List of tasks:
(a) Give every calendar date mentioned in the response letter below.
(b) Summarize the response letter below in two sentences.
* Begin Quoted passage *
CORRESP 1 filename1.htm

 

 

 

 

 

 

 

June 28, 2013

 

RESPONSE TO SEC LETTER OF JUNE 18, 2013

 

Via EDGAR

 

Office of Mergers and Acquisitions,

Division of Corporation Finance,

Securities and Exchange Commission,

100 F Street, N.E.,

Washington, D.C. 20549,

Attention: Mr. David L. Orlic

 

Re:                             Clearwire Corporation
Amendment No. 3 to Schedule TO-T
Filed on June 17, 2013 by DISH Network Corporation
File No. 005-84306

 

Dear Mr. Orlic,

 

On behalf of DISH Network Corporation (“DISH”), we are responding to the comments contained in the comment letter from the staff (the “Staff”) of the Securities and Exchange Commission (the “Commission”), dated June 18, 2013, relating to the Tender Offer Statement on Schedule TO (the “Schedule TO”) filed by DISH on May 30, 2013Except as otherwise noted in this response letter, the information provided in response to the Staff’s comments has been supplied by DISH, which is solely responsible for the information.

 

As you are aware, on June 26, 2013, DISH filed Amendment No. 6 to the Schedule TO withdrawing the Offer pursuant to its terms following the change in

 



 

recommendation by Clearwire.  In addition, based on public filings, DISH believed that the Minimum Condition was no longer capable of being satisfied.  No shares of Clearwire Class A Stock were purchased by Purchaser in the Offer, and all shares of Clearwire Class A Stock previously tendered and not withdrawn will be promptly returned.
* End Quoted passage *
* Begin Provided data *
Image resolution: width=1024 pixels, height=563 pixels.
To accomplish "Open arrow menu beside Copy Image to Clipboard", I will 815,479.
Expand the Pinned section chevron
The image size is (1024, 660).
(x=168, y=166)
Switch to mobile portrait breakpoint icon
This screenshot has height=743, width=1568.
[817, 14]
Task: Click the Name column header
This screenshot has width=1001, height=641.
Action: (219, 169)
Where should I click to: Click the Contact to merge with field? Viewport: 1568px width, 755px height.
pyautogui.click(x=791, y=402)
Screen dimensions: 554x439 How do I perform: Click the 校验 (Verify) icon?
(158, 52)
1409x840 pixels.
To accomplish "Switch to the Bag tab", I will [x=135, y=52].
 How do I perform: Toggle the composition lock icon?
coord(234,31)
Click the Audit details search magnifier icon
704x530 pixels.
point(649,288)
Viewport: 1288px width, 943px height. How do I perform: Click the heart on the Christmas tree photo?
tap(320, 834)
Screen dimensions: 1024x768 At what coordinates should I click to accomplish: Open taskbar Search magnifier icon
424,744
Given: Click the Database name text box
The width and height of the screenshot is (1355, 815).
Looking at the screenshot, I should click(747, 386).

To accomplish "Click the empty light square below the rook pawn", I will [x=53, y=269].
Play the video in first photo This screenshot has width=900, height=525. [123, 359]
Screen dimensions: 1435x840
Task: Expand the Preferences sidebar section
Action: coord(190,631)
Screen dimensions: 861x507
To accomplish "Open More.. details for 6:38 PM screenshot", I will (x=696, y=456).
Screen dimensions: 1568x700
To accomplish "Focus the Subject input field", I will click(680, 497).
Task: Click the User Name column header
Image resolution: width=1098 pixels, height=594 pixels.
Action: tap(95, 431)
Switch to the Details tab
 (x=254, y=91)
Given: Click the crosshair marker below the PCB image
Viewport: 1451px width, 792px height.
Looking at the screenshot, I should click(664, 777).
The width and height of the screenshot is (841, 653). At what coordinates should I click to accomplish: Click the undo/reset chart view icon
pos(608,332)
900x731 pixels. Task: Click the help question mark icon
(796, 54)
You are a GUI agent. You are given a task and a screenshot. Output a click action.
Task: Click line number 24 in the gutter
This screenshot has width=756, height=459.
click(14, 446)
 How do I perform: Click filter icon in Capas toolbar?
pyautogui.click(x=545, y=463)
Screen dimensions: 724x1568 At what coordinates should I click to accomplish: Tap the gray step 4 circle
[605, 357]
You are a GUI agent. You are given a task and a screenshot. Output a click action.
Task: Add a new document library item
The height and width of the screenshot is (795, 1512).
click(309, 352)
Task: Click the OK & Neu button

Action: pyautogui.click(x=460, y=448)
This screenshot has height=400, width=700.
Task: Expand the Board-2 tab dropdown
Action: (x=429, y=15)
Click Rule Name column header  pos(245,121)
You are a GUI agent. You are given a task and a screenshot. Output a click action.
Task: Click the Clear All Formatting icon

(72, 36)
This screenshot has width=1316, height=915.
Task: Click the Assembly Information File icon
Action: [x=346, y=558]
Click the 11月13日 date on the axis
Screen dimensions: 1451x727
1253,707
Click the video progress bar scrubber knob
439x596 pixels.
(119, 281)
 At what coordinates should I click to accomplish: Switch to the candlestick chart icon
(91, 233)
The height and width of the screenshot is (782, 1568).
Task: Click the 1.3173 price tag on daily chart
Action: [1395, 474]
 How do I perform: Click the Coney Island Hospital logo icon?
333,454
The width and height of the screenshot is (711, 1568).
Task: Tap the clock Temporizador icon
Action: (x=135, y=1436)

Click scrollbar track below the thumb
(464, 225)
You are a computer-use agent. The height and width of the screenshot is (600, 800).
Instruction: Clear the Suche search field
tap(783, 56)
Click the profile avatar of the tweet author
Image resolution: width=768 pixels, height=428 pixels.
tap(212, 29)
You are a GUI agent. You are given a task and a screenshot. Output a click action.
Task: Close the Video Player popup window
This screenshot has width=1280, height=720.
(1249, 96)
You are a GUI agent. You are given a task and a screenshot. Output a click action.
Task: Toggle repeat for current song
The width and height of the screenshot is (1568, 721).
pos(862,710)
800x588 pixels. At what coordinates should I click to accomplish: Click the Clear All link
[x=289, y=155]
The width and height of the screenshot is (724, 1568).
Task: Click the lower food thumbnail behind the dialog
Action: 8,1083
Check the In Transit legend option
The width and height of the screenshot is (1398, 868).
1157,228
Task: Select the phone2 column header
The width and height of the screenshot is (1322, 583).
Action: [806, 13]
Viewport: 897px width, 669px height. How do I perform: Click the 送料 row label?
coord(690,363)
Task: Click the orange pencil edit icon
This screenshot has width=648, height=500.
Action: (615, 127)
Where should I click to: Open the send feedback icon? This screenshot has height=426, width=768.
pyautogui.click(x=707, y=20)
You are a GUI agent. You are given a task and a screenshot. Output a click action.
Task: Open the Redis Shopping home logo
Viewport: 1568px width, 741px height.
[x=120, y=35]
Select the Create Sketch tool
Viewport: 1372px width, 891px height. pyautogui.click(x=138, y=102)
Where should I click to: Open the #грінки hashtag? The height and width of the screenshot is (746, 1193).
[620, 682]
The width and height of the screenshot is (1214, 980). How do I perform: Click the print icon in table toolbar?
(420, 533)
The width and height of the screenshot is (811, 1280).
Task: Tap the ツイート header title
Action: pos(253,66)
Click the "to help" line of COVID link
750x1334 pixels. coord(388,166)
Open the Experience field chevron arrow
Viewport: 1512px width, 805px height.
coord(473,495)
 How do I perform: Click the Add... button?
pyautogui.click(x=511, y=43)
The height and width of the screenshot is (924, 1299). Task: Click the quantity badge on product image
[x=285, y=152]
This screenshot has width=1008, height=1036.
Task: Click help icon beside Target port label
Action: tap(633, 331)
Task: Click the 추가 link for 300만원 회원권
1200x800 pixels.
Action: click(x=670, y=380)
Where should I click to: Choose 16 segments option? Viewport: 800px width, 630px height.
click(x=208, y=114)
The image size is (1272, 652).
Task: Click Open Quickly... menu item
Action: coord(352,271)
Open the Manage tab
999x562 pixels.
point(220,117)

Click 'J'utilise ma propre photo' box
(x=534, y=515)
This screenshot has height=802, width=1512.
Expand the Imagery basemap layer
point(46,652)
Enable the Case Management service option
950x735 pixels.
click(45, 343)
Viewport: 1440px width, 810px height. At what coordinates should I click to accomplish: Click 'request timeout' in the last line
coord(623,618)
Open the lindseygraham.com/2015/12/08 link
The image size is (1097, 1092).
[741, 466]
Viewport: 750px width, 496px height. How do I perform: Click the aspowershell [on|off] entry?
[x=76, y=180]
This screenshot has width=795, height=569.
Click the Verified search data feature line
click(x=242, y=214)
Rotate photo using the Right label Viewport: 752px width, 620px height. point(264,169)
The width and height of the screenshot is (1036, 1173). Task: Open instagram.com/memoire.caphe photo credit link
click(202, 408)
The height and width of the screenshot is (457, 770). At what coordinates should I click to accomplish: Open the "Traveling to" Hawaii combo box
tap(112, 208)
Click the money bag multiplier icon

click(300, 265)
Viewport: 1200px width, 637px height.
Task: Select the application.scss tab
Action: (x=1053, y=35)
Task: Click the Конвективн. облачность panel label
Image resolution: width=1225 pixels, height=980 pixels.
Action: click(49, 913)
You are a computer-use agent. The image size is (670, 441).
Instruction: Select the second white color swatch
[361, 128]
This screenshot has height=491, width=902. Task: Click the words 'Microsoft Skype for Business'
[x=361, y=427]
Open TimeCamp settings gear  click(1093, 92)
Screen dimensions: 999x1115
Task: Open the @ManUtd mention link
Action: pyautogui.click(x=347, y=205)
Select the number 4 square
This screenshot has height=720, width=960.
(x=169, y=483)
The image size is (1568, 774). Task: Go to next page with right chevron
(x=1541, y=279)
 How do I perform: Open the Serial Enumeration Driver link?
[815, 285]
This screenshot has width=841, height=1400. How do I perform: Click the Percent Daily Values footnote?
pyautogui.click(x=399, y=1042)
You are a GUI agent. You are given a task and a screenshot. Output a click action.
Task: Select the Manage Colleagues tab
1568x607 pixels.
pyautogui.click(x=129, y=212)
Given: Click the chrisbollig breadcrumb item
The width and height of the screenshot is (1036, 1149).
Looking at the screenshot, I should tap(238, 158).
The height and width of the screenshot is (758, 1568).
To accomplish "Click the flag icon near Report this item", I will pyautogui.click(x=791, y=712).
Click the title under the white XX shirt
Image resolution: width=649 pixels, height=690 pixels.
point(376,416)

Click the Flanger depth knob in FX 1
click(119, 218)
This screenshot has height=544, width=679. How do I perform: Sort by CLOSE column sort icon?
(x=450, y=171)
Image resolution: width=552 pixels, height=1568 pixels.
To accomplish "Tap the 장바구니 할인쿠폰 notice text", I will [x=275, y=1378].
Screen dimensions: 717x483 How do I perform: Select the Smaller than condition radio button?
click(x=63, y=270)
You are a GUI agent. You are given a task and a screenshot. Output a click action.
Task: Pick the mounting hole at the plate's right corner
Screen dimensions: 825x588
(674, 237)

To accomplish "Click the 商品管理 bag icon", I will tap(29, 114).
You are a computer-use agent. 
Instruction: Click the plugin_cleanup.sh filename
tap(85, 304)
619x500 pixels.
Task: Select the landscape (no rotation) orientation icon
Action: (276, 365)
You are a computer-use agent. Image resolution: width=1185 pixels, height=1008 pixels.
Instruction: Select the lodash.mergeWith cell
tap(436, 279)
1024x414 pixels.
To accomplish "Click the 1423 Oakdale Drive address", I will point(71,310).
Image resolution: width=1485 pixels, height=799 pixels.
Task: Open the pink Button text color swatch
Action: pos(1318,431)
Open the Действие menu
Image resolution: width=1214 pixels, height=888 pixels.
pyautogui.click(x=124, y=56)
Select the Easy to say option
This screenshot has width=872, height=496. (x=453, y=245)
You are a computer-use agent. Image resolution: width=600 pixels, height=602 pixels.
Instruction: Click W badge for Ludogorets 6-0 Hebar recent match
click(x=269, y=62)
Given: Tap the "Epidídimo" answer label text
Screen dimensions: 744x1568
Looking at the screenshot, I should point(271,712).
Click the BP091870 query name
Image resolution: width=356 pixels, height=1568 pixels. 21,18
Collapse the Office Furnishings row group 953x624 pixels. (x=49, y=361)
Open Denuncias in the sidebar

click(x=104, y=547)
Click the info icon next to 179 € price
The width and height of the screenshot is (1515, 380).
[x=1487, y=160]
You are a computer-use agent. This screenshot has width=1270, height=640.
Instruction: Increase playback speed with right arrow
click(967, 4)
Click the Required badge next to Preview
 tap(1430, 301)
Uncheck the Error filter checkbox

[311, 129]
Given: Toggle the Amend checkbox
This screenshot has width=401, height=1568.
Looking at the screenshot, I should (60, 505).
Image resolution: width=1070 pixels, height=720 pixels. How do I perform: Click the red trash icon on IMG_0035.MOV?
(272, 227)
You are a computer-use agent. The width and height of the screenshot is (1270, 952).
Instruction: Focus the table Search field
* End Provided data *
Solutions to the problems:
(a)
June 28, 2013
June 18, 2013
June 17, 2013
May 30, 2013
June 26, 2013

(b) Written on behalf of DISH Network Corporation, the letter responds to comments in the SEC staff's June 18, 2013 comment letter concerning the Schedule TO that DISH filed on May 30, 2013 regarding Clearwire Corporation. It states that DISH withdrew the Offer on June 26, 2013 following Clearwire's change in recommendation, that no shares of Clearwire Class A Stock were purchased in the Offer, and that all tendered shares not withdrawn will be promptly returned.